Ich lese gerade Stephan Harbort: Das Hannibal-Syndrom, Phänomen Serienmord.
Der Autor hat sich mit allen deutschen Serienmördern von 1945 bis ca. 2000 befasst, hat dutzende Akten durchgelesen, den Tätern Briefe geschrieben und mit manchen persönlich gesprochen. Was dabei herausgekommen ist, liest sich fast wie eine erfundene Anthologie von Krimi-Geschichten, wenn man nicht wüsste, dass alles wirklich passiert ist ...
Ich bin nicht von den Tathergängen selbst erschüttert, auch wenn die teilweise wirklich grausam sind. Es ist eher das Drumherum.
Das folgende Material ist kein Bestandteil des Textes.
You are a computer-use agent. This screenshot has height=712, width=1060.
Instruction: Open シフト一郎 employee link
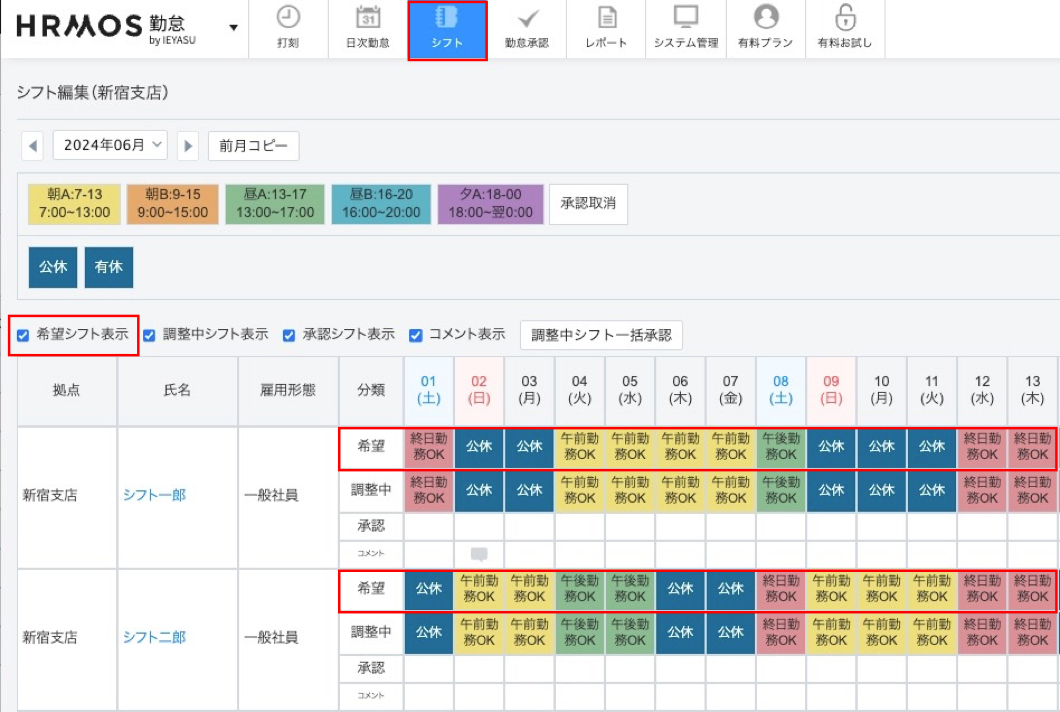coord(154,495)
Man erfährt, wie die Täter vor den Morden aufgewachsen sind und wie sie ihrer ersten Tat näher und näher kamen. (Btw: Es liegt nicht immer an einer schlimmen Kindheit, überhaupt nicht.)
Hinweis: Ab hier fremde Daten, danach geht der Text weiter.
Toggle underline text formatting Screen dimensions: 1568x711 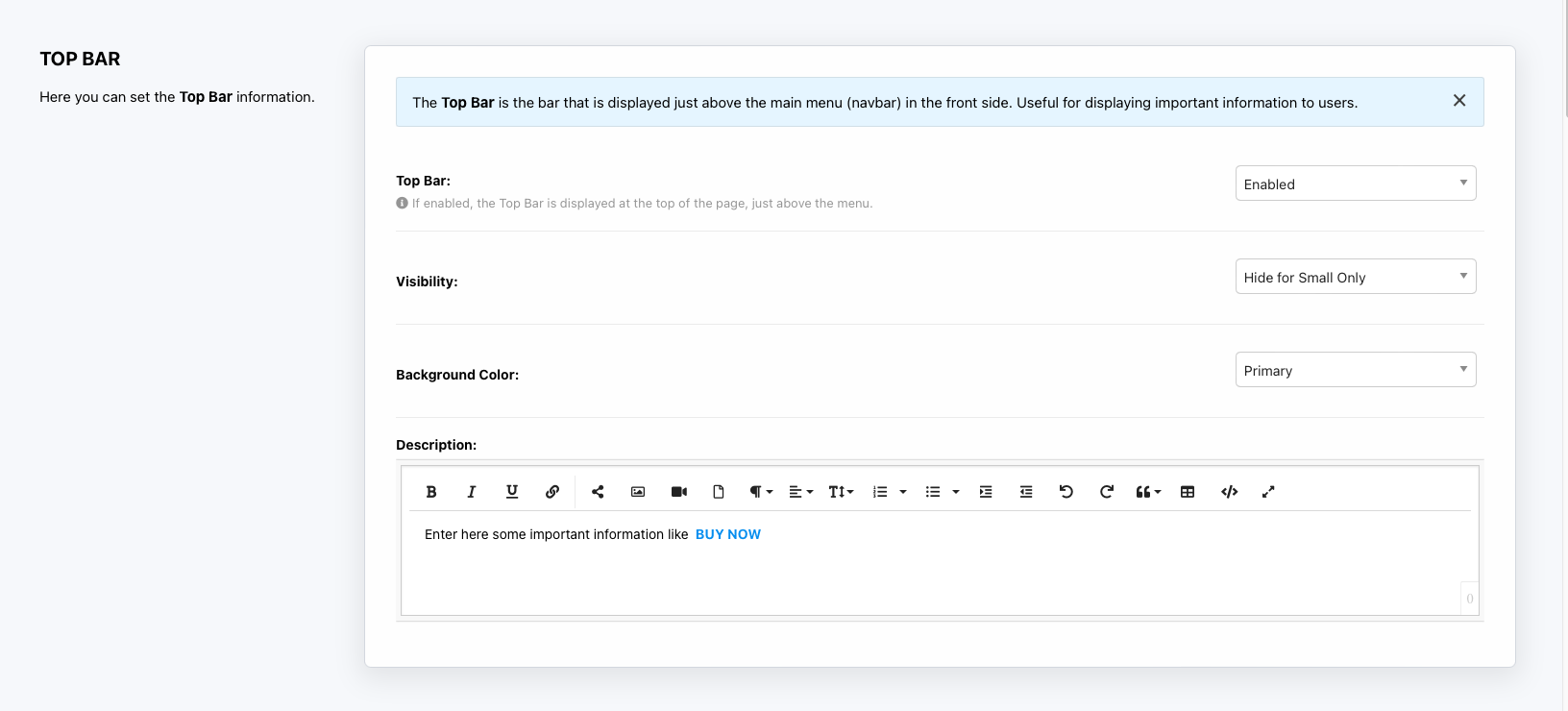512,492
Mittlerweile könnte ich echt Kotzen, wenn ich darüber nachdenke. In vielen Fällen gab es vorher deutliche Anzeichen. Von einem ist die Rede, den haben Waffen fasziniert, die haben in sexuell erregt. Er hat die Waffe mit ins Bett genommen [...] und hast es auch genossen, wahllos draußen auf Bäume etc. zu schießen. Er hat seinem Vetter Briefe davon geschrieben, wie er sich vorstellte, auch mal auf Menschen zu schießen, um zu sehen, wie das ist.
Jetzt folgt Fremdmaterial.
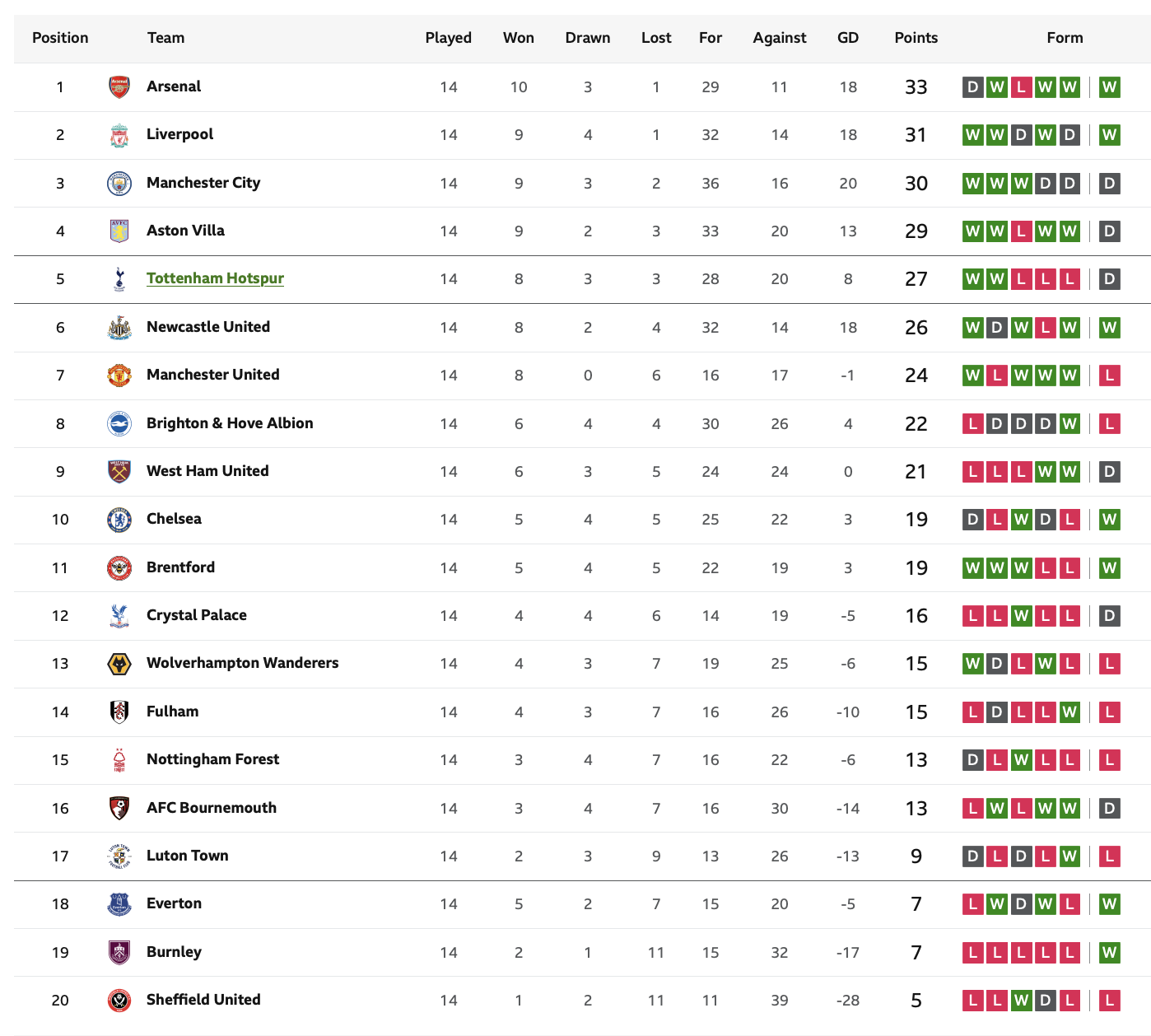
Task: Click Manchester City's latest grey D form badge
Action: click(1110, 183)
Aber es sind nicht nur solche Vorzeichen, die übersehen wurden. Viele der Täter wurden inhaftiert, haben selbst oft gesagt, dass sie wieder töten würden, aber wenn sie nach einigen Jahren frei kommen und die nächste Mordserie geschieht, dauert es erst wieder, bis die Polizei sie erneut aufgreift.
Es erschüttert mich, dies so zu lesen. Weil unser Strafsystem beschissen ist (wenn schon Hirnanomalien oder solche fehlgeleiteten Verhaltensweisen erscheinen, gehören die Leute auch vernünftig weggesperrt). Weil es immer neue Serienmörder geben wird, egal, was wir tun. Weil jeder von uns zum Opfer werden kann, jederzeit. Weil es eigentlich keine geistig gesunden Menschen gibt und in jedem von uns ein Täter schlummern könnte. Und es erschüttern mich meine persönlichen Reaktionen, weil ich leider auch viel über die Abgründe meiner eigenen Seele erfahren muss ...
Also wer schwache Nerven hat oder meint, selbst geringe soziopathische Tendenzen aufzuweisen, sollte die Finger von dem Buch lassen.
Ich schreibe dies direkt aus dem Einfluss des Buches heraus und habe es zu ca. 3/4 durch.